Coraz lepiej ma się jednak także muzyka nowa dzięki programowi zamówień kompozytorskich, ale także dzięki małym inicjatywom fundacji i stowarzyszeń. Warszawska Jesień skupiła się na tegorocznych jubilatach, Sacrum Profanum świetnie odnalazło się w alternatywnej formule z pogranicza świata pop i muzyki współczesnej, Unsound umocnił pozycję jedynego u nas festiwalu, którego grubo ponad połowa publiczności przyjeżdża z zagranicy. Coraz częściej teatry operowe sięgają po twórczość kompozytorów współczesnych (Penderecki, Weinberg, Eötvös, Szmytka, Blecharz).

Spektakl operowy roku? "Kobieta bez cienia" Straussa w reż. Krzysztofa Warlikowskiego wystawiona w Monachium oraz "Jolanta" Czajkowskiego i "Zamek Sinobrodego" Bartóka w reż. Mariusza Trelińskiego w Operze Narodowej [na zdjęciu]. Klapa? Długo oczekiwana "Qudsja Zaher" Pawła Szymańskiego w reżyserii Eimuntasa Nekrośiusa.

Ci, którzy kolekcjonują płyty, mieli powody do satysfakcji. Świetne albumy nagrali polscy artyści: Piotr Beczała z Łukaszem Borowiczem (Richard Tauber, DG), Royal String Quartet (Lutosławski, Penderecki; Hyperion), Apollon Musagete Quartet ("Multitude", Decca) i jak zwykle nieobliczalny Marcin Masecki (Bach z Pianohooliganem i zdekonstruowany Scarlatti).
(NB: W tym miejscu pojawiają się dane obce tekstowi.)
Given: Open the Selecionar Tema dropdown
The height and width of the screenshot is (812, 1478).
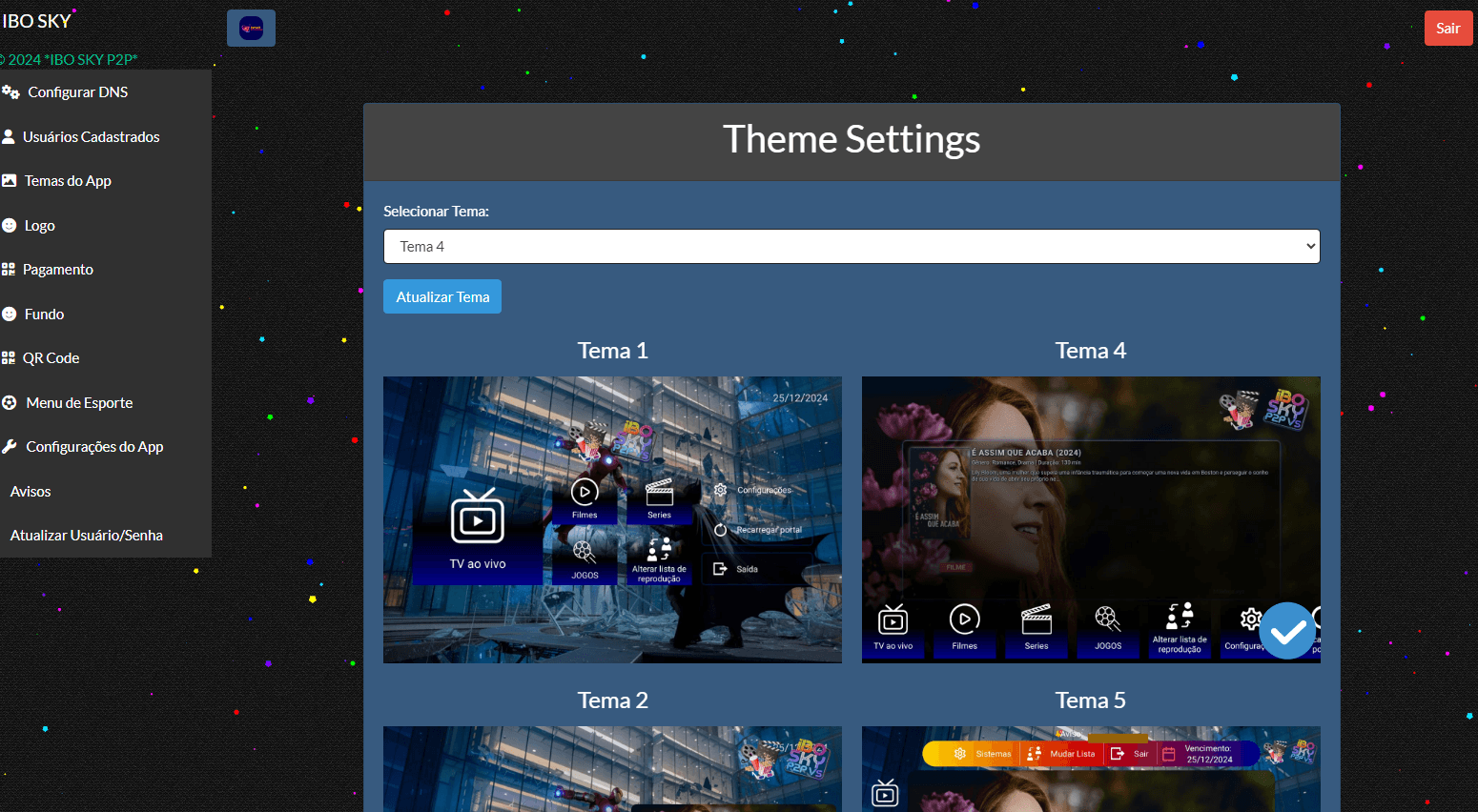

To był rok muzyki Witolda Lutosławskiego, którego 100. rocznicę urodzin obchodziliśmy 25 stycznia. W ciągu dwunastu miesięcy nazwisko kompozytora odmieniane było przez wszystkie przypadki. Jego muzyka rozbrzmiewała w niemal wszystkich salach koncertowych, na większości festiwali. Najbardziej spektakularnym przedsięwzięciem okazała się inicjatywa, której patronował IAM. 30 stycznia w Londynie fiński dyrygent Esa-Pekka Salonen zainaugurował cykl "Woven Words: Music begins where the words end" ("Słowa tkane: Muzyka zaczyna się tam, gdzie słowo jest bezsilne" - motto z Debussy'ego) pokazujący wybrane, najważniejsze utwory Lutosławskiego w kontekście twórczości bliskich mu Debussy'ego i Ravela. Salonen wraz z Philharmonią Orchestrą i solistami (m.in. Krystian Zimerman, Truls Mork) dali kilkanaście koncertów - od Hiszpanii, przez Warszawę, po Japonię. 9 września w Filharmonii Berlińskiej Salonen zamknął ten cykl. Co po nim pozostanie? Wrażenie idealnej międzynarodowej współpracy, artystycznego profesjonalizmu i szczerego uwielbienia dla muzyki Polaka.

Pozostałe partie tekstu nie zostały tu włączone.